A person’s creativity can be sparked when given freedom. Solitude can increase freedom & moreover, freedom from distractions has the potential to spark creativity.

Another proven benefit to time given in solitude is the development of self. When a person spends time in solitude from others, he may experience changes to his self-concept. This can also help a person to form or discover his identity without any outside distractions. Solitude also provides time for contemplation, growth in personal spirituality, & self-examination. In these situations, loneliness can be avoided as long as the person in solitude knows that they have meaningful relations with others.

Negative effects

Too much solitude is not always considered beneficial. Many of the negative effects have been observed in prisoners. Negative effects of solitude may also depend on age. Elementary age school children who experience frequent solitude may react negatively. This is largely because, often, solitude at this age is not something chosen by the child. Solitude in elementary age kids may occur when the kids don’t know how to interact socially with others so they prefer to be alone, causing shyness or social rejection.

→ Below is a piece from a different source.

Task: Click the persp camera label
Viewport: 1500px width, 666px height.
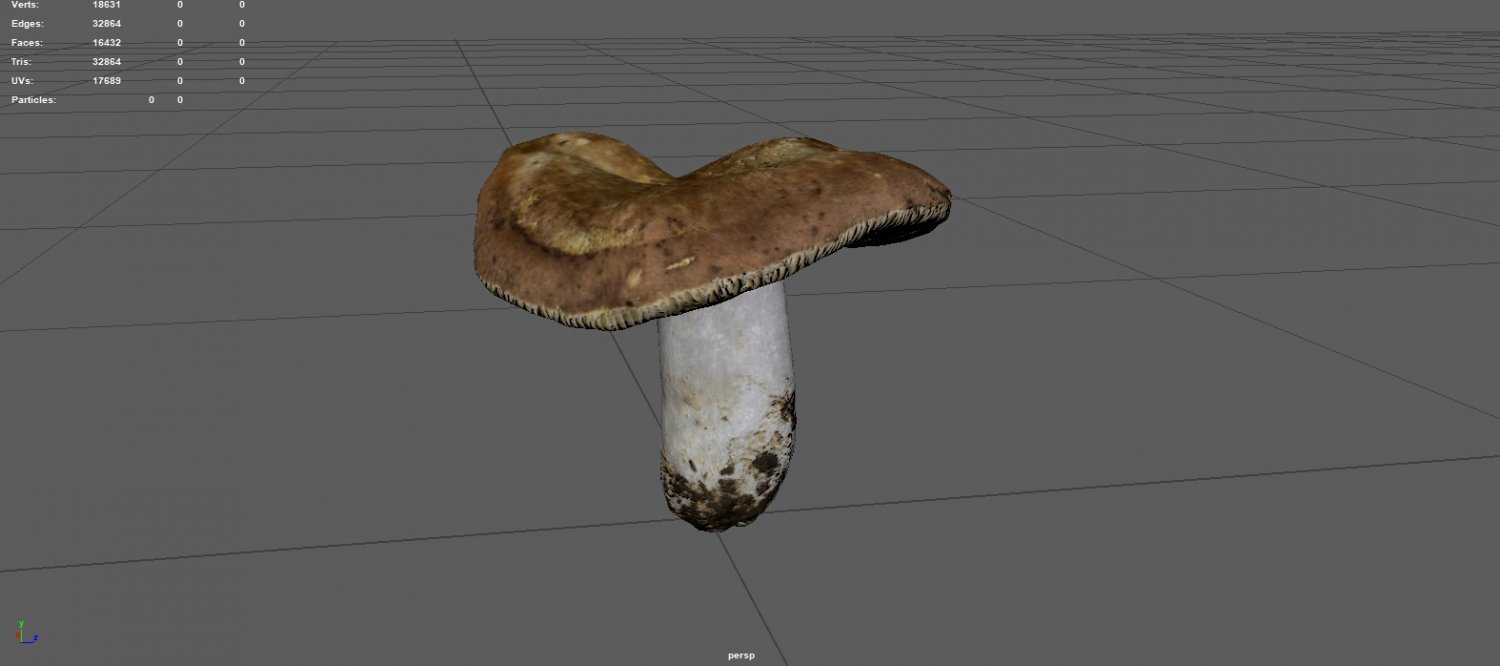Action: pyautogui.click(x=740, y=655)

While teenagers are more likely to feel lonely or unhappy when not around others, they are also more likely to have a more enjoyable experience with others if they have had time alone first. However, teenagers who frequently spend time alone don’t have as good of a global adjustment as those who balance their time of solitude with their social time

Gist of solitude

Solitude does not necessarily entail feelings of loneliness. For example, in religious contexts, some saints preferred silence & found immense pleasure in their uniformity with God. Buddha attained enlightenment through uses of meditation, deprived of sensory input, bodily necessities, & external desires, including social interaction.

The context of solitude is attainment of pleasure from within, rather than seeking it in the external world. In psychology, introverted individuals may require spending time away from people to recharge. Those who are simply socially apathetic might find it a pleasurable environment in which to occupy oneself with solitary tasks.

P.S. : Well, after a long stretched article; there’s not much to comment on the ‘King of Loneliness’.